7:42 p.m. | Updated
The Carlyle Group said on Thursday that it would buy the TCW Group, a Los Angeles-based investment manager whose clients include some of the nation’s biggest pension and endowment funds, from Société Générale of France.
The buyout firm is buying TCW as a portfolio company, rather than adding it to its own operations. The terms were not disclosed.
Carlyle is partnering on the deal with TCW’s management team, which will increase its already substantial stake in the investment firm to 40 percent. The transaction is expected to close in the first quarter of 2013.
“TCW is a premier global asset manager that will become even stronger as a free-standing company with increased employee ownership,” Olivier Sarkozy, Carlyle’s head of financial services, said in a statement. “The firm has enviable institutional relationships, a world-class distribution network and a vibrant and fast-growing mutual fund complex.”
The transaction will conclude a lengthy sales process for TCW, which has some $130 billion in assets. Société Générale, which bought a controlling stake in TCW in 2001 for about $880 million, has been under pressure to raise additional capital and has been exploring the divestiture of noncore assets.
Several private equity firms had participated in an auction of TCW, people briefed on the matter said previously, with Carlyle taking the lead in recent weeks.
Until December, TCW had been locked in a lengthy legal battle with Jeffrey E. Gundlach, the former head of its fixed-income department. It had fired Mr. Gundlach, one of the nation’s most prominent bond investors, in December 2009.
TCW subsequently sued Mr. Gundlach for breach of fiduciary duty and theft of trade secrets, accusing him and several members of his team of stealing confidential client data and proprietary trading systems to set up a new firm, DoubleLine Capital. More than 40 TCW employees eventually followed Mr. Gundlach to DoubleLine. Mr. Gundlach countersued, arguing that he was owed millions of dollars in unpaid fees for his work at TCW.

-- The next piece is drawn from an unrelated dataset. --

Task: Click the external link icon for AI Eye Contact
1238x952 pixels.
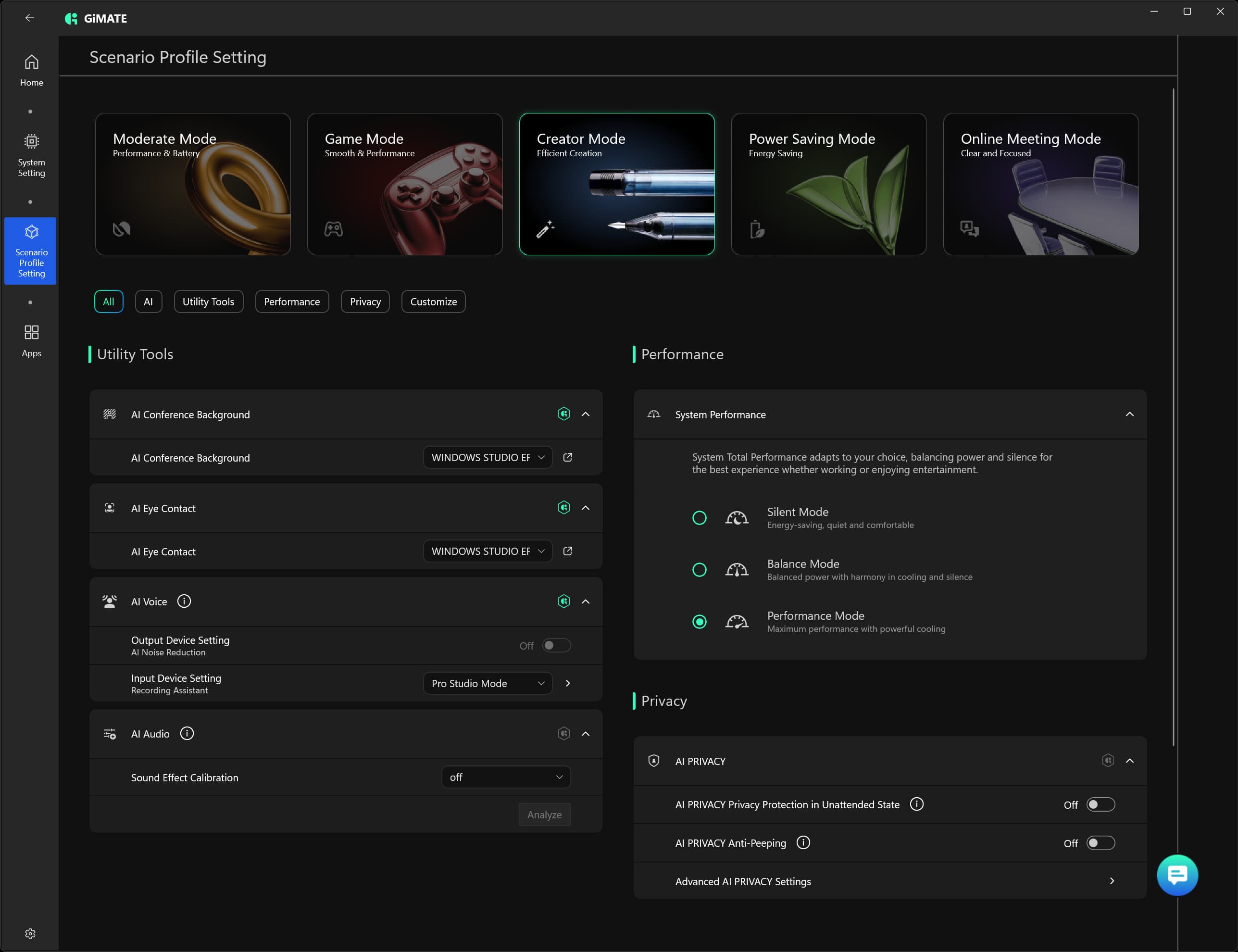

In September, a jury in Los Angeles delivered a mixed decision in the civil trial, finding Mr. Gundlach had breached his fiduciary duty to his former employer, but also awarding him $66.7 million in damages in the countersuit while awarding TCW no damages. The two sides settled their fight in late December.
To help replace the team that formed DoubleLine, TCW purchased Metropolitan West Asset Management in 2009.
Carlyle was advised by Bank of America Merrill Lynch, Sandler O’Neill Partners and the law firm Simpson Thacher Bartlett. It is receiving financing from JPMorgan Chase, Bank of America and Morgan Stanley.
TCW was advised by Morgan Stanley and the law firm Debevoise Plimpton, and Société Générale was advised by JPMorgan and the law firm Skadden, Arps, Slate, Meagher Flom.